(DATA FOR THIS TASK begins)

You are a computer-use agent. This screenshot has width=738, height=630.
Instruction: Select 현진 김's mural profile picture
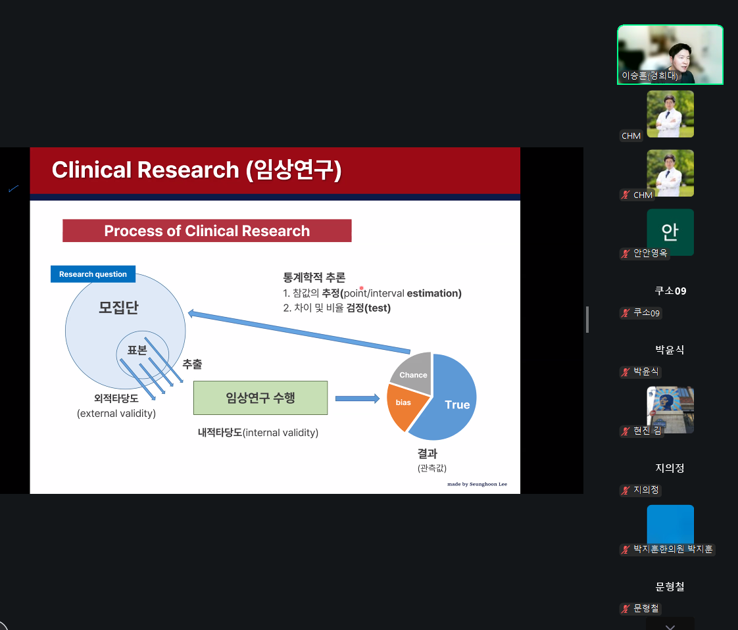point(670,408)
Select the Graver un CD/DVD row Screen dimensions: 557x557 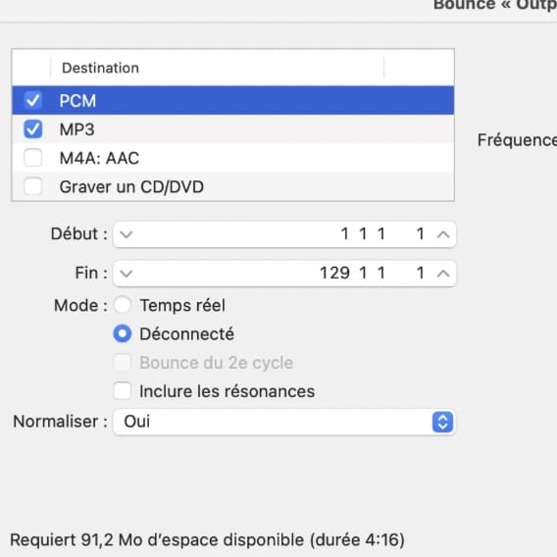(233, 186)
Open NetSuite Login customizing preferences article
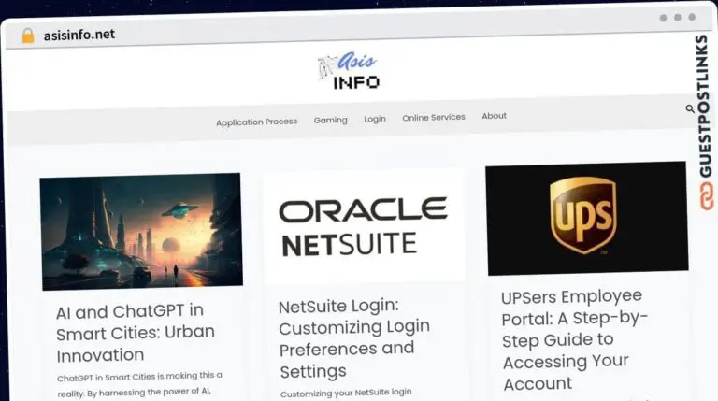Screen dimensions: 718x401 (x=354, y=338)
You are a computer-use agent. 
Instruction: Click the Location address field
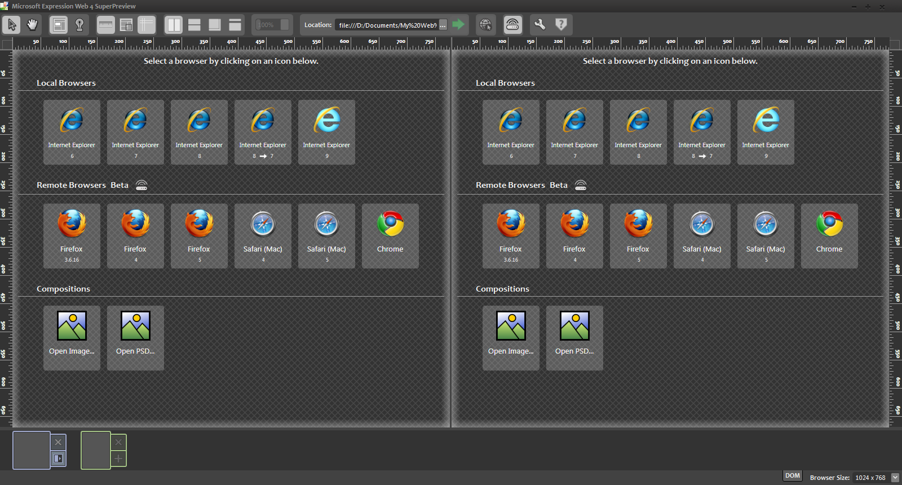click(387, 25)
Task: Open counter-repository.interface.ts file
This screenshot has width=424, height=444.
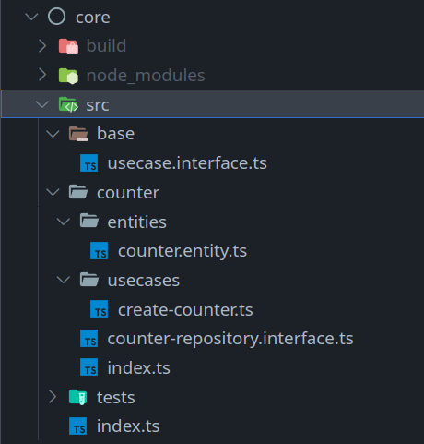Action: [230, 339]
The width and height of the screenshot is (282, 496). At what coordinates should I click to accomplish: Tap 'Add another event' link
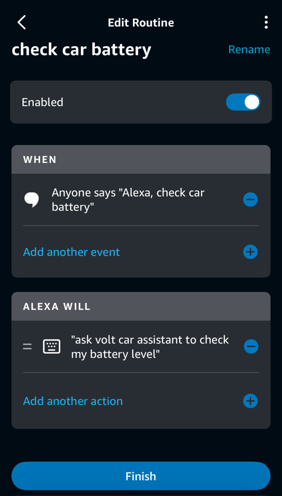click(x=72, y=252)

(DATA FOR THIS TASK ends)
(DATA FOR THIS TASK begins)

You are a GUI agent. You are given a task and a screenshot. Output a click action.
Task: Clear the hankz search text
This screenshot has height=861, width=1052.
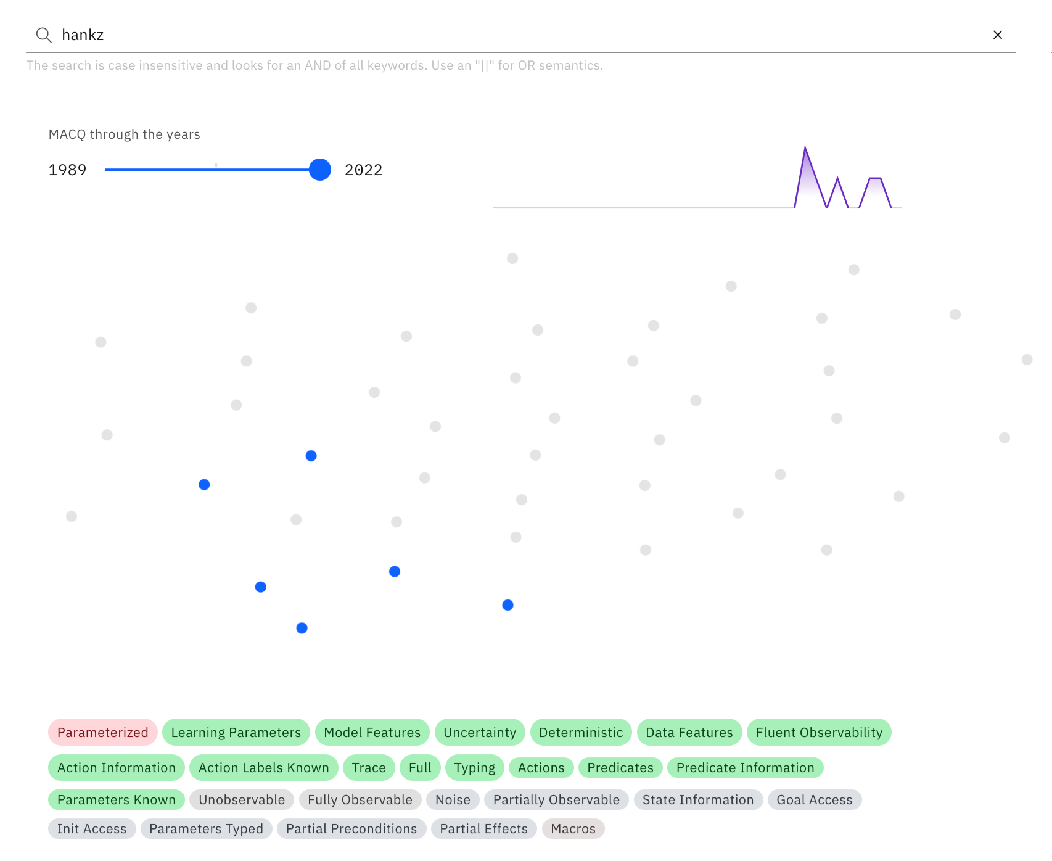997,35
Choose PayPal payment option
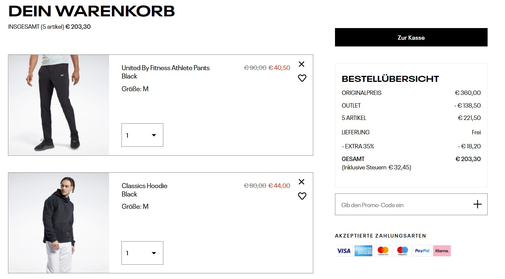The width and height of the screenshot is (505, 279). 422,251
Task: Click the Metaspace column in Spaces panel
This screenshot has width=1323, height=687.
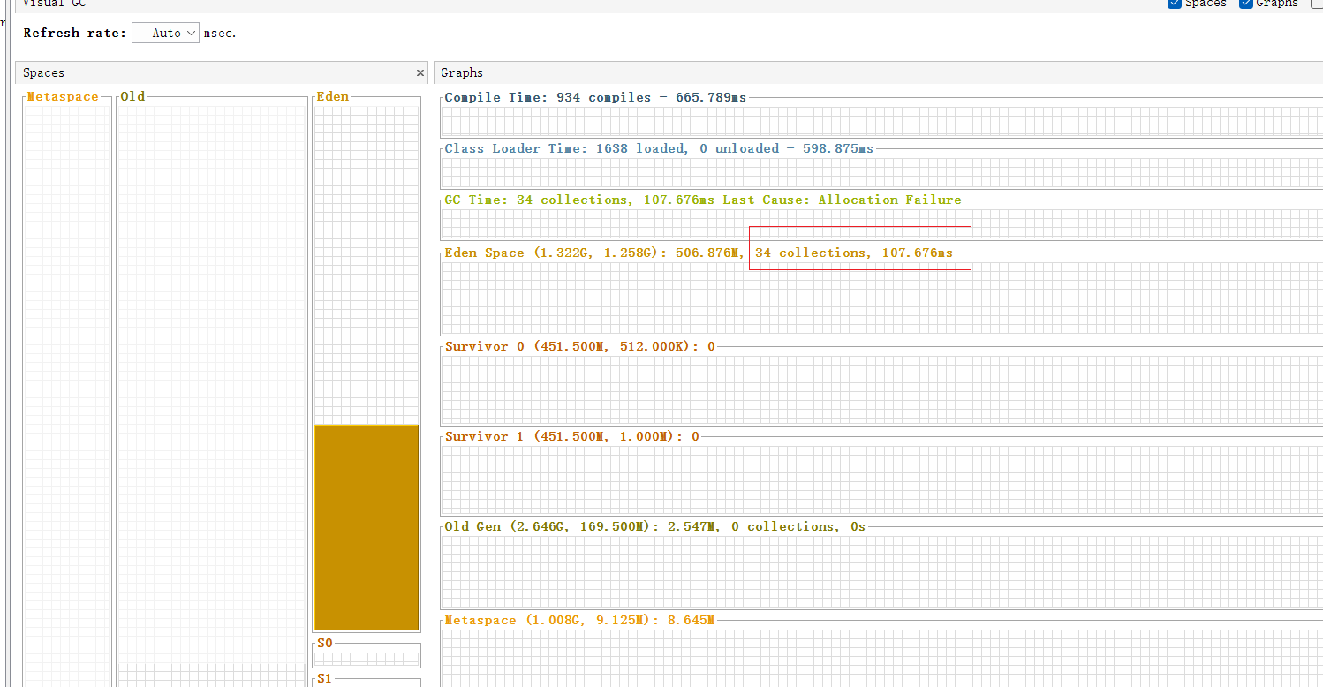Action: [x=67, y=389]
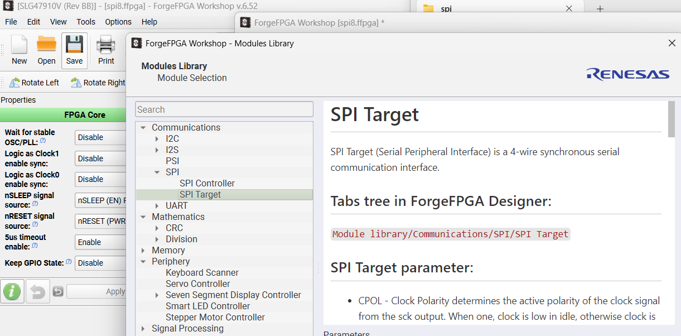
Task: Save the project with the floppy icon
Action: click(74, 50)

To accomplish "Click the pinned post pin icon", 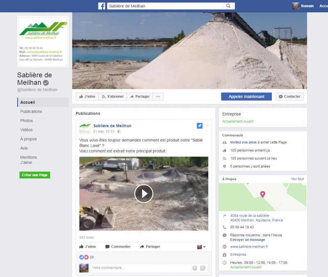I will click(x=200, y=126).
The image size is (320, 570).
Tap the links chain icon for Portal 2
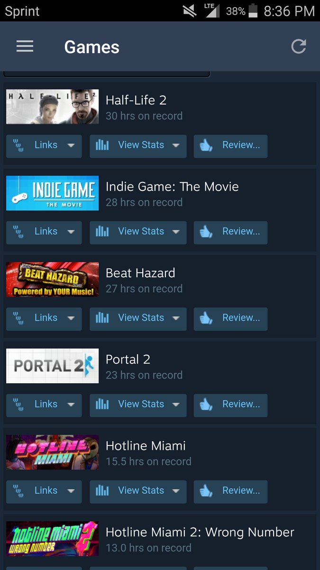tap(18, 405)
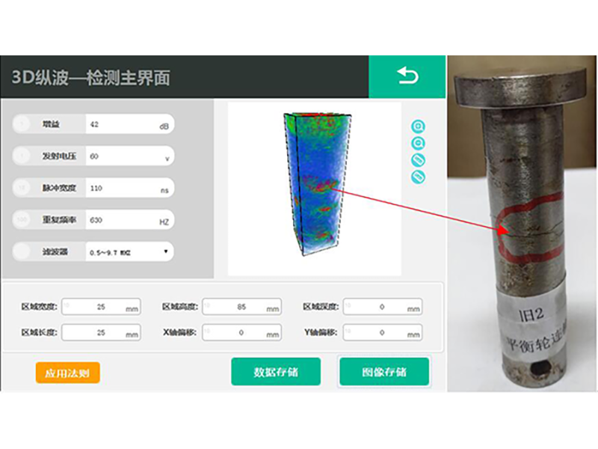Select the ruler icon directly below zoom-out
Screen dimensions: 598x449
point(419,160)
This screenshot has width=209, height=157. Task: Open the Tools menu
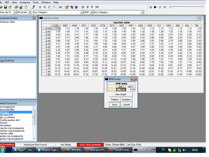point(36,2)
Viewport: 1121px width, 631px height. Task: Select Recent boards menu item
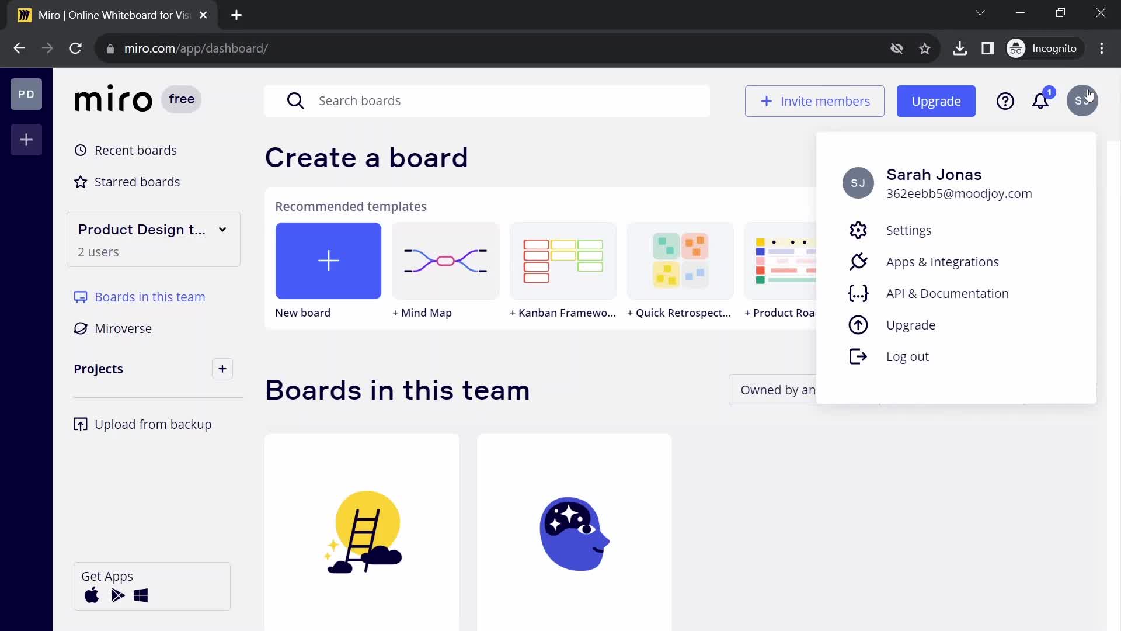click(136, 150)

(DATA FOR THIS TASK ends)
(DATA FOR THIS TASK begins)

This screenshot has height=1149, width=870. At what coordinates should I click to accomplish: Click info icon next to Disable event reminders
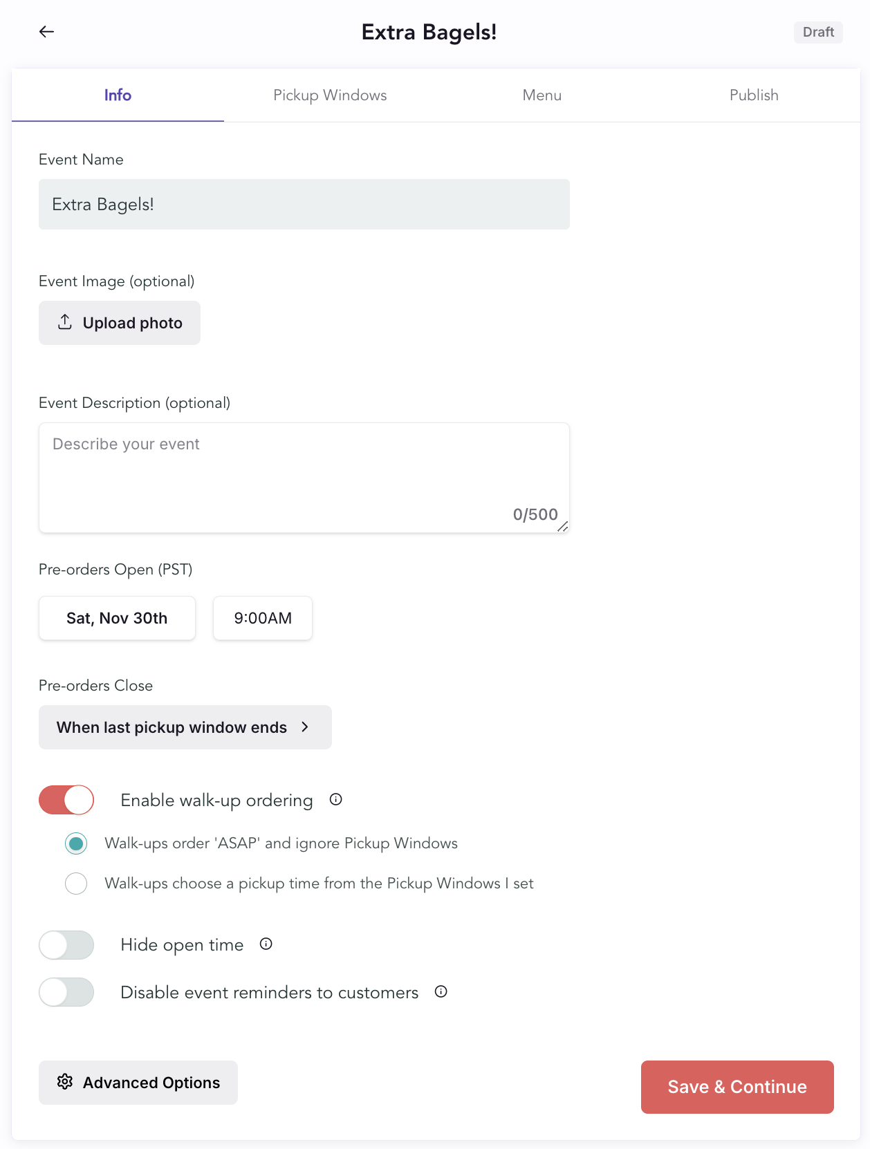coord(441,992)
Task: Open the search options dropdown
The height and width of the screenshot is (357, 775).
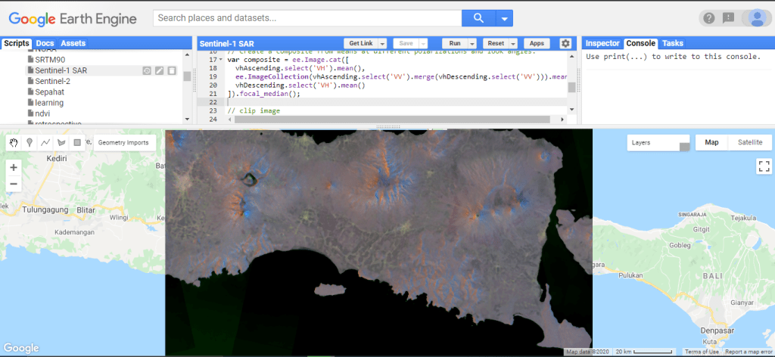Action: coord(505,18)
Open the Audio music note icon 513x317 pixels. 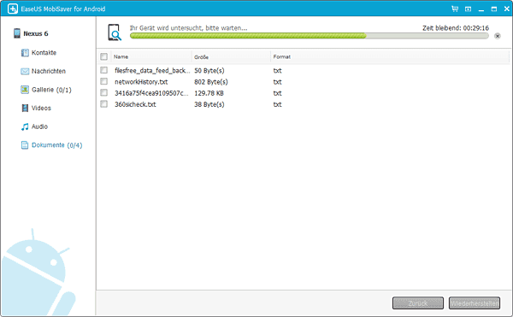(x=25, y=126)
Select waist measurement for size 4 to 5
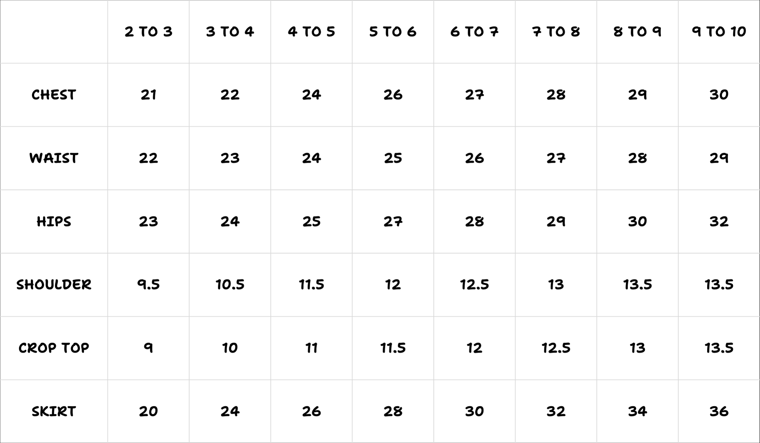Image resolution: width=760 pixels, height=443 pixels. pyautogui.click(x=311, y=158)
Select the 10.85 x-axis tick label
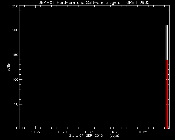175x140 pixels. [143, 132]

(DATA FOR THIS TASK ends)

#### [PROBLEM REQUIREMENTS]
For each line above that contains the word "computer", make a copy.

#### [ANSWER TO THIS PROBLEM]
You are a computer-use agent. This screenshot has width=738, height=630.
You are a computer-use agent. 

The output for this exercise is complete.